20Le courant réaliste7 (pour les plus connus, Thomas d’Aquin, Gilles de Rome au xiiie siècle, Walter Burley, Jean de Jandun pour le xive siècle) considère les catégories comme des choses, d’après la lecture qu’ils ont faite de Boèce8. Les catégories correspondent à des modes d’êtres ou des modes de prédication, dominés par la substance, la qualité et la quantité qui sont les genres suprêmes du champ catégorial parce qu’ils ont un mode d’être absolu. Ces catégories représentent des aspects réels de ces choses. Ces commentateurs, à partir du xiiie siècle, vont s’emparer des conceptions averroïstes du mouvement pour réifier et isoler encore davantage, sur le mode réaliste, l’être du mouvant.

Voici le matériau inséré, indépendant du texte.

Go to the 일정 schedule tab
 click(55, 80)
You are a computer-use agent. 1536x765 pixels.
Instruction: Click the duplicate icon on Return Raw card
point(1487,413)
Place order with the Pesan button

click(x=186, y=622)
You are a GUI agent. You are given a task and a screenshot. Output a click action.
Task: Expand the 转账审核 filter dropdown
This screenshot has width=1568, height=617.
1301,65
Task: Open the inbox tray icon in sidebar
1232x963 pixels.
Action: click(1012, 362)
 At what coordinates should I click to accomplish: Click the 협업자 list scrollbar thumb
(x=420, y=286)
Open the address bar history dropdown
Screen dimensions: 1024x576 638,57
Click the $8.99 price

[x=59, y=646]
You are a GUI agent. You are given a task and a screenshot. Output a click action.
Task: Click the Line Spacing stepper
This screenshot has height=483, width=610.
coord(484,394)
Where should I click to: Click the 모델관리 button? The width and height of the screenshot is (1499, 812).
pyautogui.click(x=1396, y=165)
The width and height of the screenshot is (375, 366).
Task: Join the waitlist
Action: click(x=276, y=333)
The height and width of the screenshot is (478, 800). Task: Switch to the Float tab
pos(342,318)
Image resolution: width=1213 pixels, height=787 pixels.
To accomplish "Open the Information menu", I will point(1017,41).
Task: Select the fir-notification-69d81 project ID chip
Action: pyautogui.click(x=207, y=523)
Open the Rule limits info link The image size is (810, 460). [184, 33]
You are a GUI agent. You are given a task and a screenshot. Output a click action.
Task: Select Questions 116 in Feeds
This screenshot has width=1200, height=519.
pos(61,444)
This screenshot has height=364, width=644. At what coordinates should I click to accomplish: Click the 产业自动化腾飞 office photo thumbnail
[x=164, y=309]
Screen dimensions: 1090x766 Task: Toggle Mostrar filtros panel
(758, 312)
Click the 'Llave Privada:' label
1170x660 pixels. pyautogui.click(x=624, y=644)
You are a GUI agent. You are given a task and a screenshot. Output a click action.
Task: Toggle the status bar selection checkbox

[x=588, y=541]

21Dans leur ensemble, ils rejettent la théorie averroïste de la forma incompleta car elle opère une réduction ontologique du mouvement, qui s’assimile finalement, même à un degré différent, à l’essence de la catégorie d’arrivée. Ainsi, il n’est pas nécessaire d’envisager une essence en soi du mouvement local, en dehors du mobile lui-même, qui change de lieu. En effet, le mouvement local comme forme incomplète aboutit à la même essence que le lieu final.

22Ils soutiennent au contraire la théorie de la via ad formam, dont l’essence est clairement distincte à leurs yeux, de la forme finale à laquelle aboutit le mouvement.

23A leur suite, Walter Burley, s’il justifie d’abord la valeur des deux définitions averroïstes du mouvement, confirme que le mouvement est une chose distincte de la substance qui se meut et de la forme acquise pendant le mouvement : « le mouvement est une chose positive distincte des autres choses en dehors de l’âme9 ».

24L’expression transmutatio successiva, employée par Burley, à la place de l'expression de ses prédécesseurs, via ad formam, l’acheminement vers l’acquisition de la forme averroïste, manifeste l’influence de l’interprétation du Commentateur du livre v de la Physique, qui affirme que le changement, conjugué avec le temps (transmutatio conjuncta cum tempore), se place dans la catégorie de la passion.

25La querelle des universaux nourrit également la conception nominaliste du mouvement, en essor à l’Université de Paris à partir de 1335. En effet, pour les nominalistes comme Guillaume d’Ockham, Jean Buridan ou Albert de Saxe, les catégories indiquent avant tout une division des sens dans lesquels l’être se dit, considérée comme une distinction de modes de signification exercée par notre intelligence pour comprendre le monde. Ces catégories sont d’abord mentales. À chaque terme ne correspond donc pas nécessairement une chose. La structure du langage est ainsi différente de celle du réel. Aucune autre unité réelle que la chose singulière n’existe. Dès lors, l’ontologie des significations dans la réalité observable se réduit à la substance, la qualité et parfois la quantité (chez Ockham, elle est clairement rejetée tandis qu’elle est admise chez Jean Buridan).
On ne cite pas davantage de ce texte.